Problem statement: Across the whole listing, filter for the string "click" and copy every line that has it.

+++

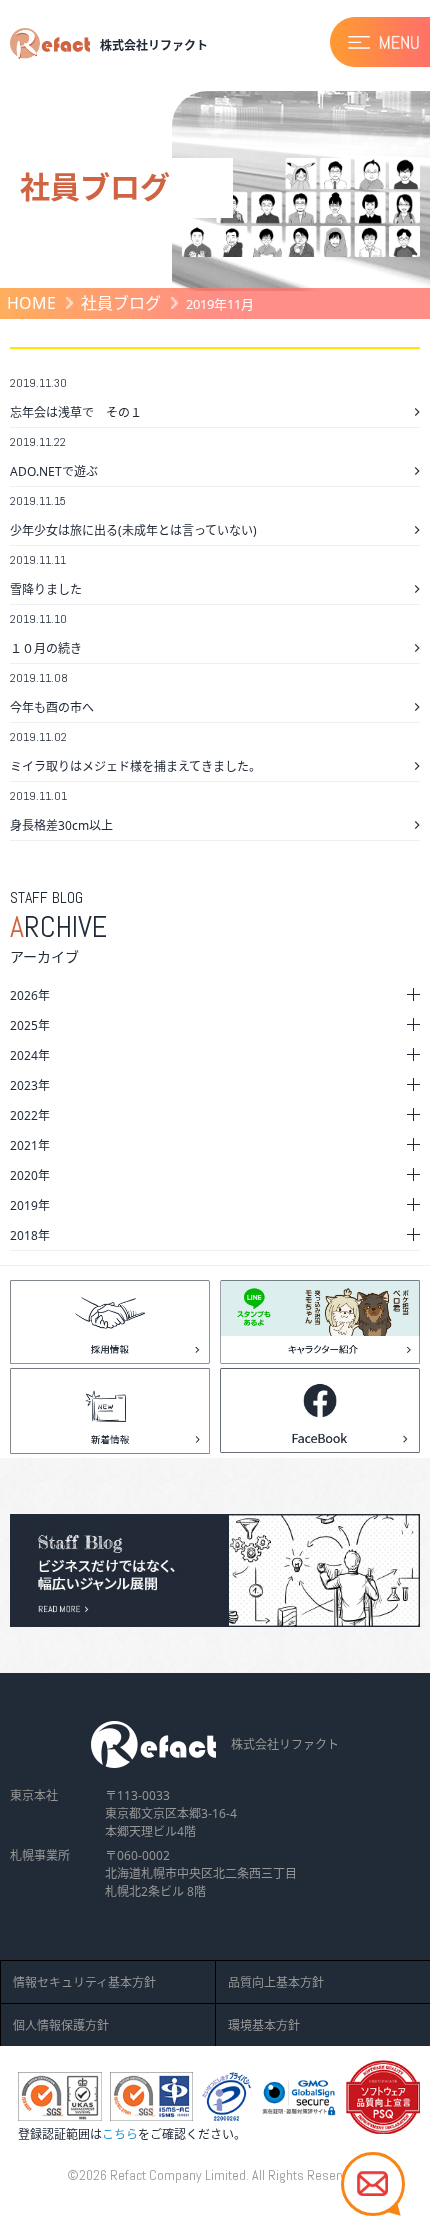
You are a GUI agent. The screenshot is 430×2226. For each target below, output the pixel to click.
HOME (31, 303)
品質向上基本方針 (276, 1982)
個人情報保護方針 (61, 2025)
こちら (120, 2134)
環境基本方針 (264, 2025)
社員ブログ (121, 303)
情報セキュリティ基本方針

+++

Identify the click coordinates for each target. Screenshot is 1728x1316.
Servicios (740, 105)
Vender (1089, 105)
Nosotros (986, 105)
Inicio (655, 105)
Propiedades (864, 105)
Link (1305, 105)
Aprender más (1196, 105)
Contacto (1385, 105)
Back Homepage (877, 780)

+++

Response:
You are a GUI agent. The screenshot is 430×2226. For each target below, output the pixel to click.
Identify the click coordinates for each target. Screenshot is 1728x1316.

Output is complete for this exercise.